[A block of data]
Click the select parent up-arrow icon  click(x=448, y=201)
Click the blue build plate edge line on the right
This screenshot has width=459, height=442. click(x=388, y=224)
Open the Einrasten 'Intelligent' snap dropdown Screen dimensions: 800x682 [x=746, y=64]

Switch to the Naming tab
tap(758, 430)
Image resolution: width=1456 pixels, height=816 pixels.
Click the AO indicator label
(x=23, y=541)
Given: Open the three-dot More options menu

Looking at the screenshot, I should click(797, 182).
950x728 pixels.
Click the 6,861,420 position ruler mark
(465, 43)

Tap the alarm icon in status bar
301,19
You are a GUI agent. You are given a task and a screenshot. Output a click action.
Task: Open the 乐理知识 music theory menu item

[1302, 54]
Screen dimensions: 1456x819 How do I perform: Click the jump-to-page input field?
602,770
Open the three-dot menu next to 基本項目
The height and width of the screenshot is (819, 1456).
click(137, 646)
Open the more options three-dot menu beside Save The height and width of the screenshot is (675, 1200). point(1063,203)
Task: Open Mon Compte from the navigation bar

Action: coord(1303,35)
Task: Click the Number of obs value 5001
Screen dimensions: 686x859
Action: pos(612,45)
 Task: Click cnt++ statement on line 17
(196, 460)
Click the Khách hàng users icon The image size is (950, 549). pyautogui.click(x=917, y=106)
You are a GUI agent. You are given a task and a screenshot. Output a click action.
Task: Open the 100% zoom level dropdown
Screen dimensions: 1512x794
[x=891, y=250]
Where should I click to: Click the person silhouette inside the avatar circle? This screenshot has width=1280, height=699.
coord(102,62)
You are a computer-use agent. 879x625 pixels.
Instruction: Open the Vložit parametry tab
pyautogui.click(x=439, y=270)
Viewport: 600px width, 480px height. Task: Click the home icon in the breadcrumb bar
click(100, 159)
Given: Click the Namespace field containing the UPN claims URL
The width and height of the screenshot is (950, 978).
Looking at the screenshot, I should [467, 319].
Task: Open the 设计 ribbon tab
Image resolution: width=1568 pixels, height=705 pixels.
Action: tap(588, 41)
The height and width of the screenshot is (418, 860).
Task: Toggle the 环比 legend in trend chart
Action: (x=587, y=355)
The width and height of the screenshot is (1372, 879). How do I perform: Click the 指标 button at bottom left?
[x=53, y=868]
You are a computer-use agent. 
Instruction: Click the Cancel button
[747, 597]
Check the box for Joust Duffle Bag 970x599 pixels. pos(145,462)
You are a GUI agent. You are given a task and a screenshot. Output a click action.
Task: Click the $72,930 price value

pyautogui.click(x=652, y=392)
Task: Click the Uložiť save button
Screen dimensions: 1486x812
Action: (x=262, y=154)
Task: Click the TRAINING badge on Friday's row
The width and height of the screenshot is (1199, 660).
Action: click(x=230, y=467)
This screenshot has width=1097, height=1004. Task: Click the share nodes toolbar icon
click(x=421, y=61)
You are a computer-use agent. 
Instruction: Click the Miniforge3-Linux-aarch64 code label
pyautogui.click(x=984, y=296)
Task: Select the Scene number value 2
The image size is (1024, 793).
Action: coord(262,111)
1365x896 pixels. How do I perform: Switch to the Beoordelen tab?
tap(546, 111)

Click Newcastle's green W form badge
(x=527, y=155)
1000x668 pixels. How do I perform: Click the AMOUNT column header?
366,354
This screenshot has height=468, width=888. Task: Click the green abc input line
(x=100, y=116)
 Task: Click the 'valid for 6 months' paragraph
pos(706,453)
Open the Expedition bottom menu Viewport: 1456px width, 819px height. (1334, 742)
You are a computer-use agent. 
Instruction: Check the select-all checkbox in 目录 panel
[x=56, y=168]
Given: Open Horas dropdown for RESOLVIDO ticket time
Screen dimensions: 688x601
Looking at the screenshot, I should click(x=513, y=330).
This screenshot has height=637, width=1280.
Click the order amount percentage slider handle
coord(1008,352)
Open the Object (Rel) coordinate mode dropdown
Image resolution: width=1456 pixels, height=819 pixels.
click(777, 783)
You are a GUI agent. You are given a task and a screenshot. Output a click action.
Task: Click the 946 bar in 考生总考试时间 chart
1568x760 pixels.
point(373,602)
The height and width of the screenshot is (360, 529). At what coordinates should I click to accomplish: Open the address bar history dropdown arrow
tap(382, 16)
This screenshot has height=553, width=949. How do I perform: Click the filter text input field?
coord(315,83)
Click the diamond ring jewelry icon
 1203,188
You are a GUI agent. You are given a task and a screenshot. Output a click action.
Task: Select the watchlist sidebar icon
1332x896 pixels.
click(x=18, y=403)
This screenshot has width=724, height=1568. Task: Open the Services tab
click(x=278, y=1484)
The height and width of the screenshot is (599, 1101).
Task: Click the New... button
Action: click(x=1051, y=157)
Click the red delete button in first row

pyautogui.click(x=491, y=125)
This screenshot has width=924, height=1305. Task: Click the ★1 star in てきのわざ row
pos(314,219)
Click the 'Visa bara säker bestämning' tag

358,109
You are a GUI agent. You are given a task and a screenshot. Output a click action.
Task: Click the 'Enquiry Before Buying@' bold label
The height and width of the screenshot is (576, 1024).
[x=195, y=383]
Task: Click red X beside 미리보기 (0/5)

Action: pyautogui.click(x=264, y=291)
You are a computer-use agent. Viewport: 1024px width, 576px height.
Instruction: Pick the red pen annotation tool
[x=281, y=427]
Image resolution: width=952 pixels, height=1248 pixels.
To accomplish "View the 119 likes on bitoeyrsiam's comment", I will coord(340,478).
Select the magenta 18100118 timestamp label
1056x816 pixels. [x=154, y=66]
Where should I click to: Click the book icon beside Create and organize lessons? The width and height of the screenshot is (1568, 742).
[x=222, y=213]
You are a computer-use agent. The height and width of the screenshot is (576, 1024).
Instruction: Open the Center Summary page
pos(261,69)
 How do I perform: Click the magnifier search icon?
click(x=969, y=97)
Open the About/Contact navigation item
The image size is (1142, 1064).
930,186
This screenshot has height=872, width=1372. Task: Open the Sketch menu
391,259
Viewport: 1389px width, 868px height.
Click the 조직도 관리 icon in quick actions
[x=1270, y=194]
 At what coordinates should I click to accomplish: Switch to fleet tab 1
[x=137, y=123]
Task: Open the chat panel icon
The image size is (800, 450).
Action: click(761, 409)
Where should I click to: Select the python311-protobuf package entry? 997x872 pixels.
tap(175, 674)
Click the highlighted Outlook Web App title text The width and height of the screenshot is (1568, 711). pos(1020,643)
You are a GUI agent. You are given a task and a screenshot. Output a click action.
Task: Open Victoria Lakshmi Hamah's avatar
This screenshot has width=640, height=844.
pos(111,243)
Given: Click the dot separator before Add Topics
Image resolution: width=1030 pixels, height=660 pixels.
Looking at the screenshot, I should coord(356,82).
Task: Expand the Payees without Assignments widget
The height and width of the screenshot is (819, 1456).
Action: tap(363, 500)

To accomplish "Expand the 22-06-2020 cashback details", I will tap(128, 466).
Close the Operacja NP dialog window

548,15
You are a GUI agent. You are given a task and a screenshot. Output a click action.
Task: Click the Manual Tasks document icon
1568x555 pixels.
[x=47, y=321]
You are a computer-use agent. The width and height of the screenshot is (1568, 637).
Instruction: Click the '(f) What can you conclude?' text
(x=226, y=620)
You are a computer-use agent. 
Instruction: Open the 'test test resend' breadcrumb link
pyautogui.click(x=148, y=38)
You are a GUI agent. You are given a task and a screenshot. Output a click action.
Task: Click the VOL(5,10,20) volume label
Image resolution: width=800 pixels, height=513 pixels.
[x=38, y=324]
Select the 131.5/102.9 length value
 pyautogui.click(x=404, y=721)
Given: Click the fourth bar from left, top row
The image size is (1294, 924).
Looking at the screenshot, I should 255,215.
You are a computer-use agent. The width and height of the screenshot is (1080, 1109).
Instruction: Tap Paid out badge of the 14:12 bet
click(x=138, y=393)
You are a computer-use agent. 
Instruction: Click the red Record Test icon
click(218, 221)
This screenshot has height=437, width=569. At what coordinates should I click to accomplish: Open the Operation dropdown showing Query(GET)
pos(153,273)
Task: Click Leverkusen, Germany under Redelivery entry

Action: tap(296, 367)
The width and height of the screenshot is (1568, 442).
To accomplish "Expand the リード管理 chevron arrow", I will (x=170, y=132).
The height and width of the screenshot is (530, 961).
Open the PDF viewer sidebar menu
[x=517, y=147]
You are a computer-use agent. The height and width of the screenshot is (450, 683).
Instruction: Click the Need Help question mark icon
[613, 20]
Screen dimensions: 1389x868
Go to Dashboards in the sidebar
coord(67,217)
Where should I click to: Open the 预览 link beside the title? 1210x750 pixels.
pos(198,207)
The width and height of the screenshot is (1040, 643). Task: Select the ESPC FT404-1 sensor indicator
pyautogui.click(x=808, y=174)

:: SHORT EXERCISE ::
Extract every line in the listing above that contains the word "navigation".

:: WRITTEN SOLUTION ::
Task: Open Mon Compte from the navigation bar
Open the About/Contact navigation item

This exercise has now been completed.